Un film sur fond de légende
Une jeune
femme de Lhassa était une chanteuse populaire qui
s’était fait connaître grâce à son interprétation du
chant Ganglamedo (en chinois《冈拉梅朵》gānglāméiduǒ),
soit « Lotus des neiges »(1). Elle était connue sous ce
nom. Un peintre han de passage était tombé amoureux
d’elle, mais elle fut mariée à un Tibétain qui
l’emmena. Avant de disparaître, elle avait promis au
peintre de le revoir au bord d’un lac sacré
tibétain, le Namucuo, un an plus tard. Elle revint
effectivement, mais le peintre, lui, avait perdu la
mémoire…
Soixante
ans plus tard, une jeune Chinoise nommée An Yu (安羽),
qui a perdu sa voix en chantant le même chant et a
vu Ganglamedo en rêve, vient à Lhassa pour tenter de
la
Ganglamedo
retrouver. Elle
renoue avec son ancien ami, qui tient un bar appelé le
Ganglamedo (2), où le peintre avait fait la connaissance de
la jeune chanteuse. Elle rencontre là un personnage
excentrique, An Zha, le meilleur tambour de Lhassa, qui se
trouve être le petit-fils du peintre ; il aide An Yu à
partir à la recherche du lac et de la mystérieuse disparue
qui ne cesse de lui apparaître en songe, au bord du lac…
Images du film
Le film se
transforme alors en une sorte de road movie à la recherche
des racines de la légende, et, partant, de la musique et des
danses populaires tibétaines, comme clé de la quête mystique
de la voix perdue. Il y a évidemment là tout un symbolisme
souligné à la fois par le son et l’image.
Bande annonce
Le film
(sous-titres anglais)
Un film nouvelle
manière sur le Tibet
Le scénario est
l’œuvre d’un écrivain tibétain, Tashi/Zhaxi Dawa (扎西达娃).
On peine
cependant à en suivre les méandres car il joue sur la
répétition des motifs et utilise le folklore tibétain de
façon appuyée. Si le personnage d’An Zha est coloré et
original, celui d’An Yu est beaucoup plus terne, limité à
une icône sans voix très peu expressive, le choix d’une
actrice coréenne pour ce rôle ne semblant guère justifié, si
ce n’est pour faciliter la diffusion du film dans ce pays.
« Ganglamedo » est
annoncé comme le premier d’une « trilogie du Tibet » (“西藏三部曲”)dont la
deuxième partie est sortie en Chine, le 22 septembre 2009 :
« Passé tibétain » (《西藏往事》).
C’est une autre histoire d’amour tragique sur fond de
folklore tibétain. On a l’impression d’une série pour la
télévision, mais la réalisatrice travaille effectivement
pour la télévision chinoise.
Un
mot surla
réalisatrice
Dai Wei
Dai Wei (戴玮)
est originaire de Harbin, et a terminé des études de
tourisme en 1995, sur quoi elle est partie à Canton
travailler dans une agence de tourisme. Mais son
rêve était différent, et elle finit par partir à
Pékin étudier à l’institut de formation dépendant de
la radio-télévision nationale. Elle entra ensuite à
la chaîne internationale de CCTV. Comme elle est
très jolie, on l’appela « “美女导演”:
la belle réalisatrice. Le surnom lui est resté.
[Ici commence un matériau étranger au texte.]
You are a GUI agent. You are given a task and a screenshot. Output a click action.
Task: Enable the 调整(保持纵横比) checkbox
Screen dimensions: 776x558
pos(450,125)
Parallèlement, elle avait connu à Canton un chanteur
qui avait dix ans de plus qu’elle, et qu’elle a
finalement renoncé à épouser, après maintes
tergiversations, pour poursuivre sa carrière de
réalisatrice. Cet amour contrarié est peut-être la
raison de sa prédilection pour les thèmes d’amours
tragiques, comme son Tibet semble un souvenir de ses
dépliants touristiques.
Le film
est cependant à replacer dans une nouvelle
symbolique han/non
han dans les films dits « de minorité » à partir de l’an
2000 (3). La jeune An Yu fait un voyage quasi spirituel à la
recherche de Ganglamedo, qui lui permet finalement de
retrouver son identité et son équilibre, avec sa voix
perdue.
Produit par China
Film et Han Sanping, le film a été promu par les instances
officielles : sorti en 2007, il a été présenté au 11ème
festival de cinéma international de Shanghai en 2008, puis
au festival du cinéma chinois de Paris en septembre 2009.
Notes
(1) Selon les explications
fournies par la tibétologue Françoise Robin, il s’agit en
fait d’une fleur connue dans la pharmacopée tibétaine sous
le nomde ganglha metok, c’est-à-dire« fleur de glacier », ou
« fleur de la divinité des neiges » ; c’est dans la médecine
chinoise traditionnelle que la fleur est appelée « lotus des
neiges » (雪莲).
(2) Le bar existe
vraiment à Lhassa, près de temple de Jokhand. C’est un
bâtiment à la très belle architecture ancienne, décoré
d’œuvres d’artistes locaux, recommandé par les guides
touristiques pour son atmosphère autant que pour son café et
ses pâtisseries.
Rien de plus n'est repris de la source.